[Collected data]
• • •
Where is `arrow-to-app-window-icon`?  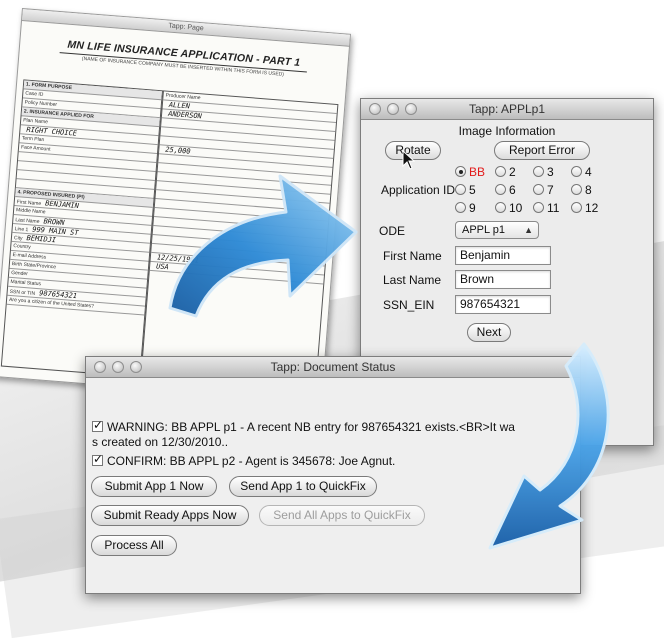 arrow-to-app-window-icon is located at coordinates (263, 246).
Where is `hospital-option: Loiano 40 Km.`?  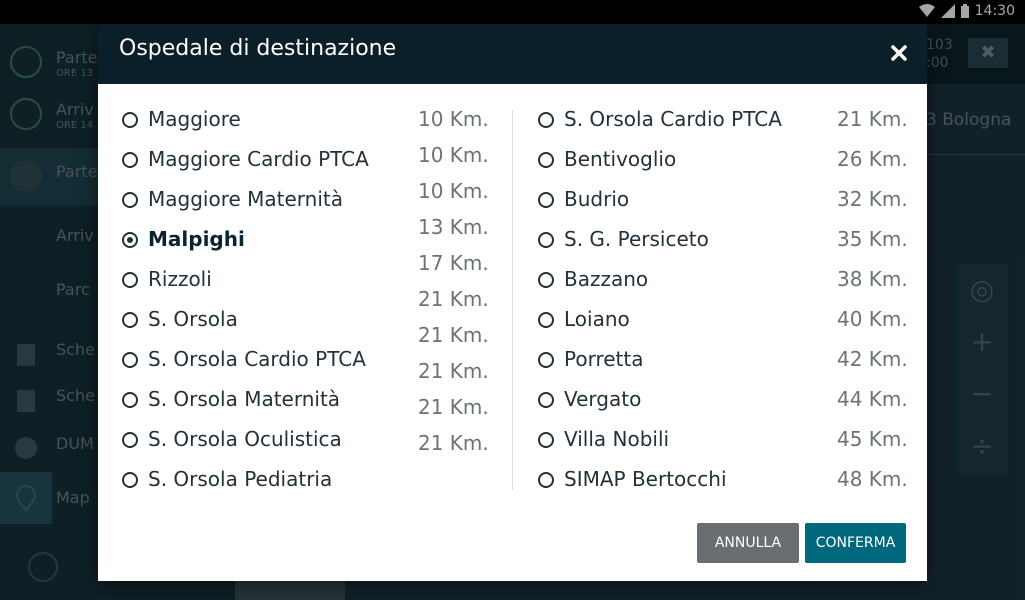
hospital-option: Loiano 40 Km. is located at coordinates (723, 319).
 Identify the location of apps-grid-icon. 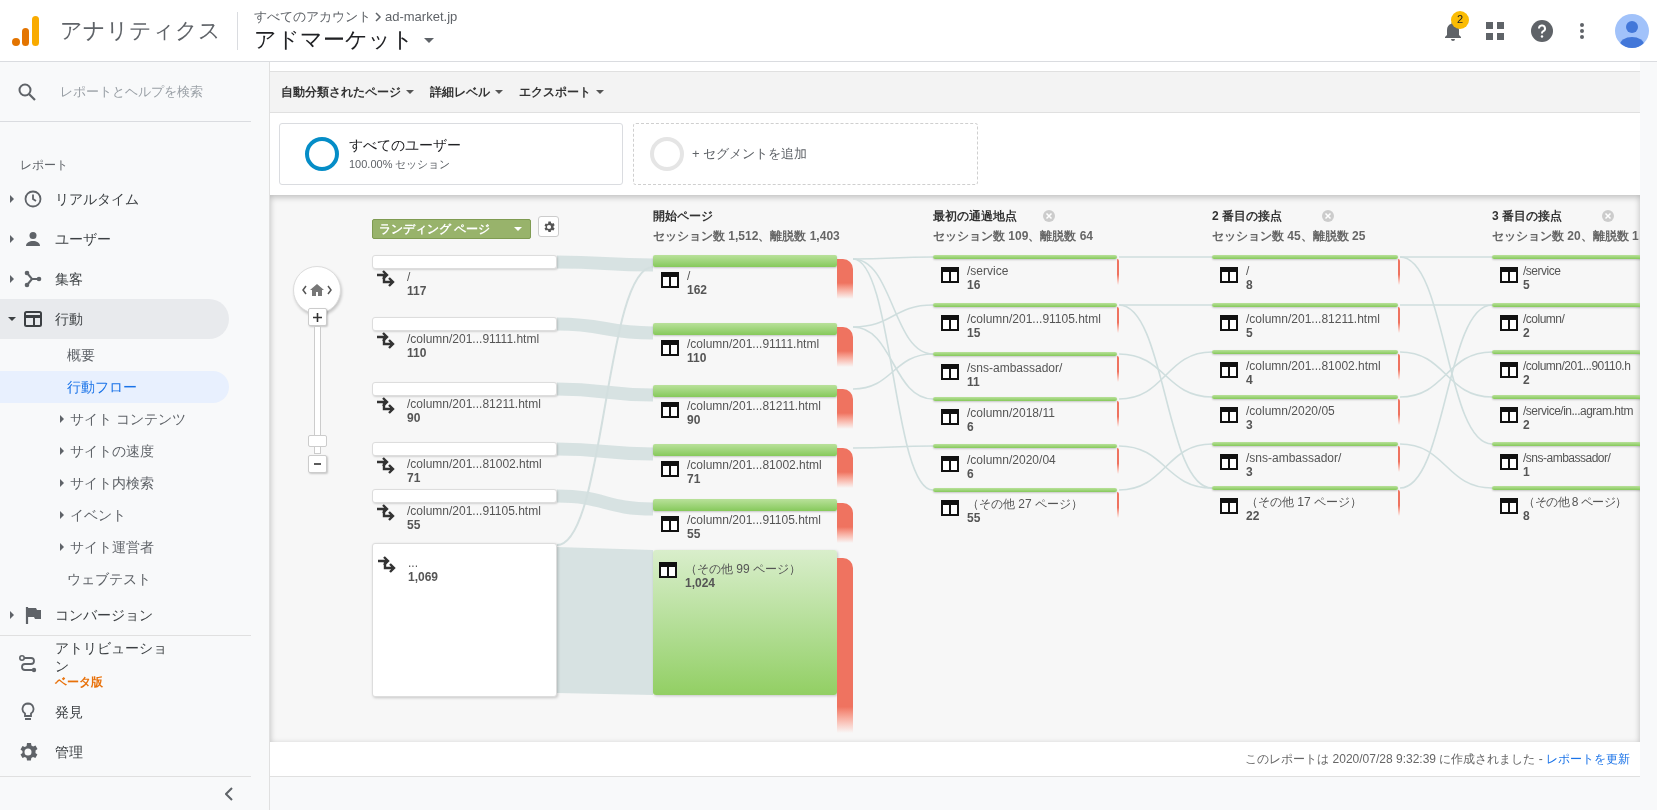
(1495, 30).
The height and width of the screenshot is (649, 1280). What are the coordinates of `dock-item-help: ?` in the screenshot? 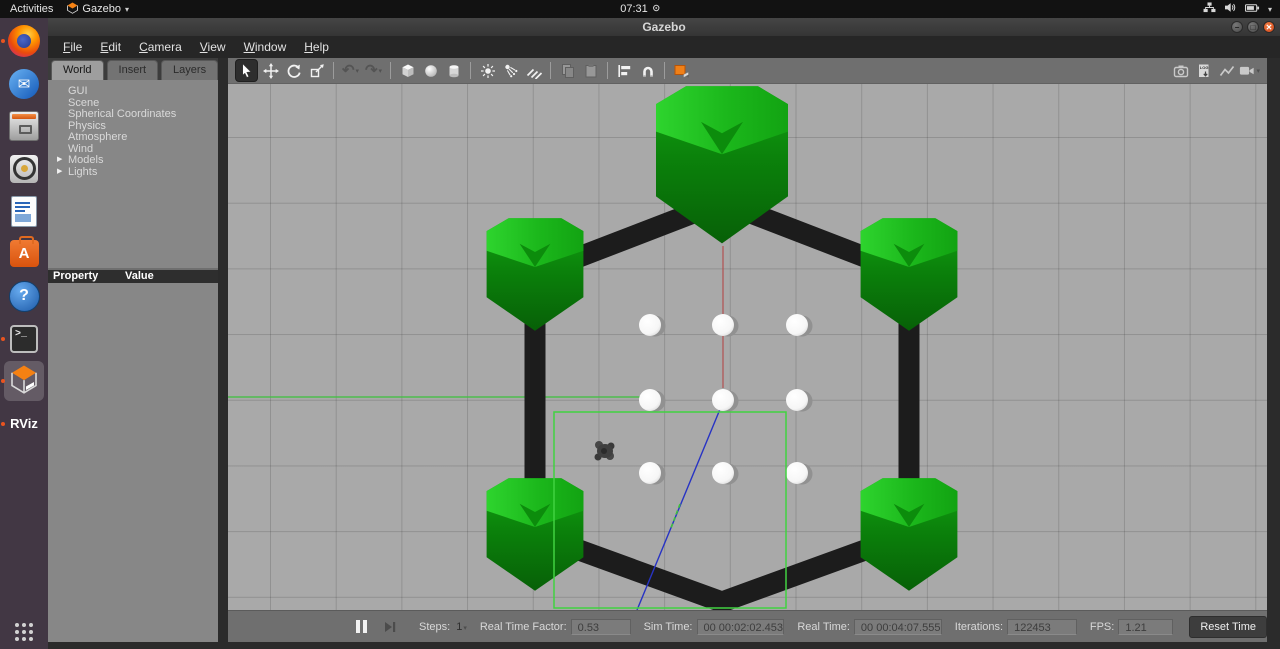 It's located at (24, 296).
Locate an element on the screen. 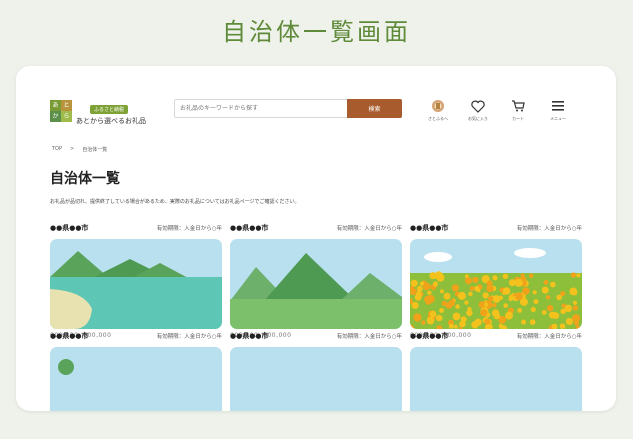 The image size is (633, 439). search-input is located at coordinates (260, 108).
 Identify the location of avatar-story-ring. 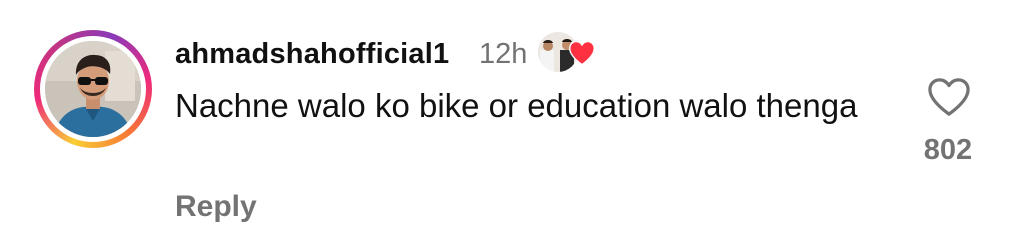
(93, 89).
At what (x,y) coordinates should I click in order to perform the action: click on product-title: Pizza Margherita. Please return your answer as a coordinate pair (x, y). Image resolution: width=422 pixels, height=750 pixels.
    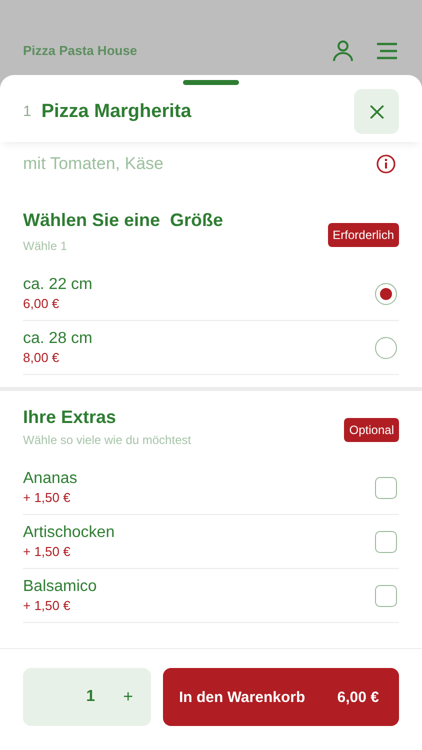
    Looking at the image, I should click on (116, 111).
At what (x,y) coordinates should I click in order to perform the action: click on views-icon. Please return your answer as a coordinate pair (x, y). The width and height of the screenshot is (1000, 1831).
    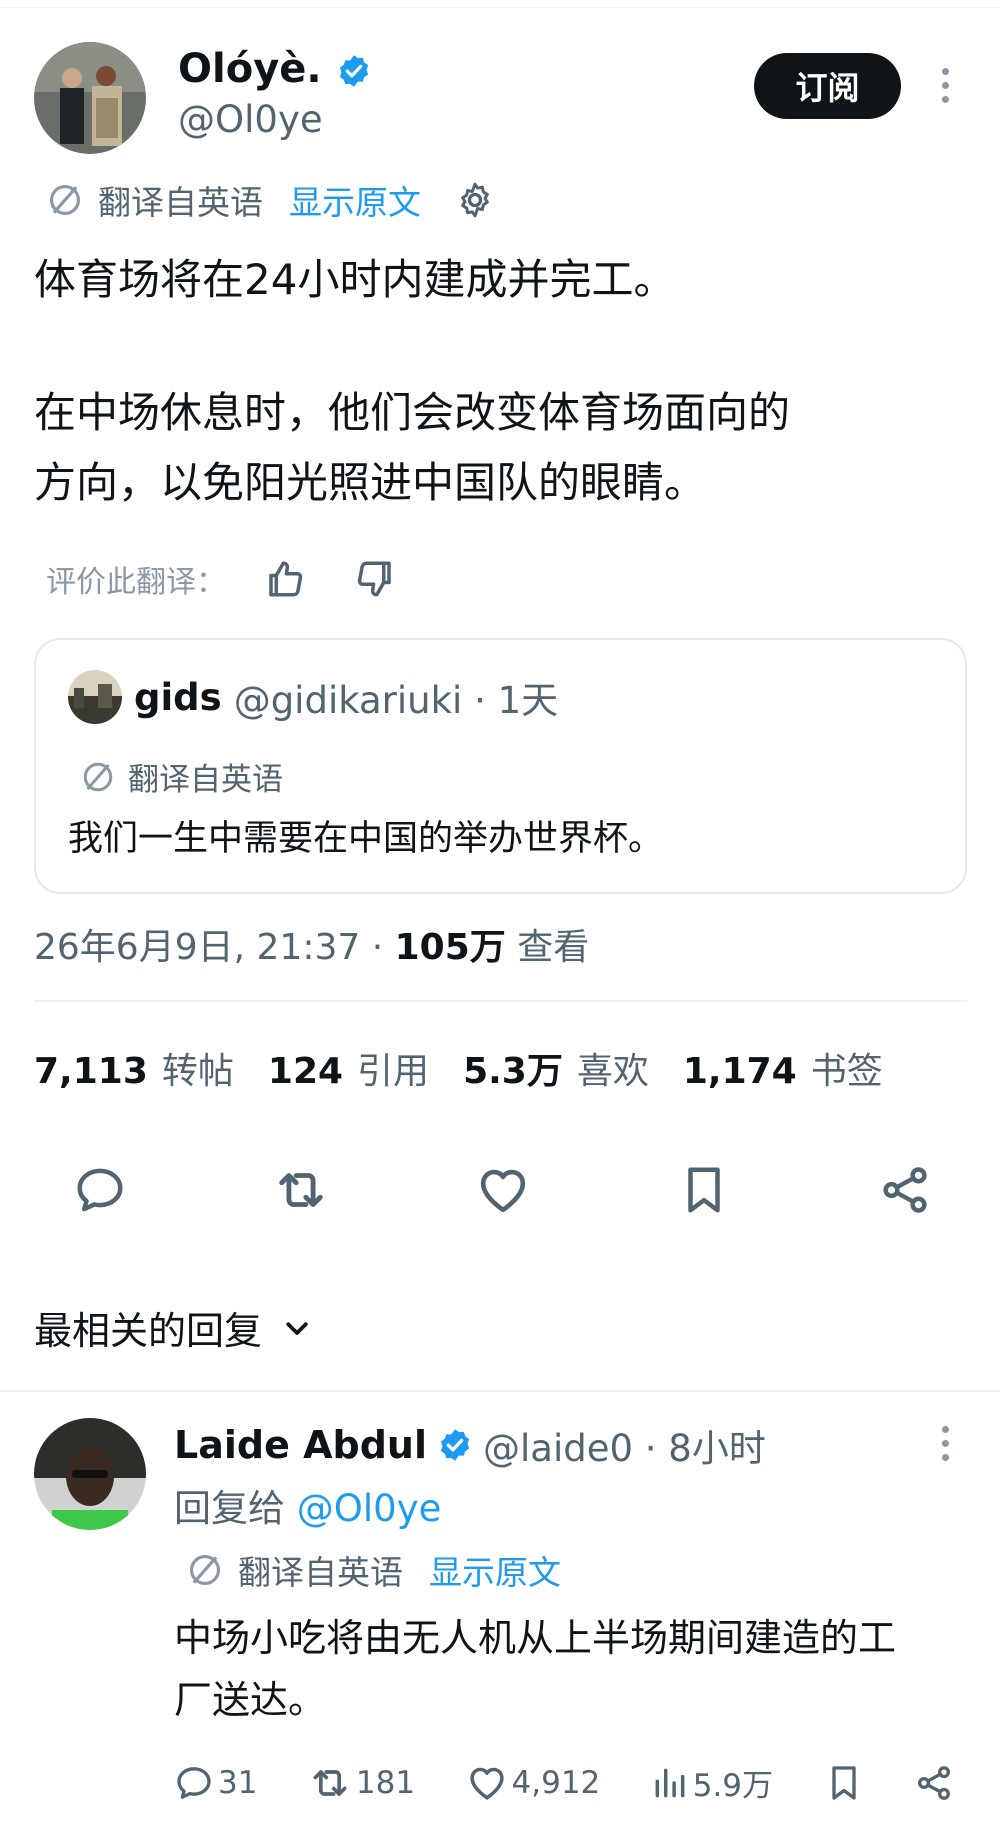
    Looking at the image, I should click on (670, 1782).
• • •
> Exercise directions
Arrange the data from the line containing "Identify the location of avatar-story-ring." through the end of the data as a Markdown table with the columns Row and Data line, skipping any blank lines. Leave the pictures out of the table.

> Answer area
| Row | Data line |
|---|---|
| 1 |  Identify the location of avatar-story-ring.  |
| 2 | (93, 89). |
| 3 | At what (x,y) coordinates should I click in order to perform the action: click on product-title: Pizza Margherita. Please return your answer as a coordinate pair (x, y). Image resolution: width=422 pixels, height=750 pixels. |
| 4 |     Looking at the image, I should click on (116, 111). |
| 5 | At what (x,y) coordinates should I click in order to perform the action: click on views-icon. Please return your answer as a coordinate pair (x, y). The width and height of the screenshot is (1000, 1831). |
| 6 |     Looking at the image, I should click on (670, 1782). |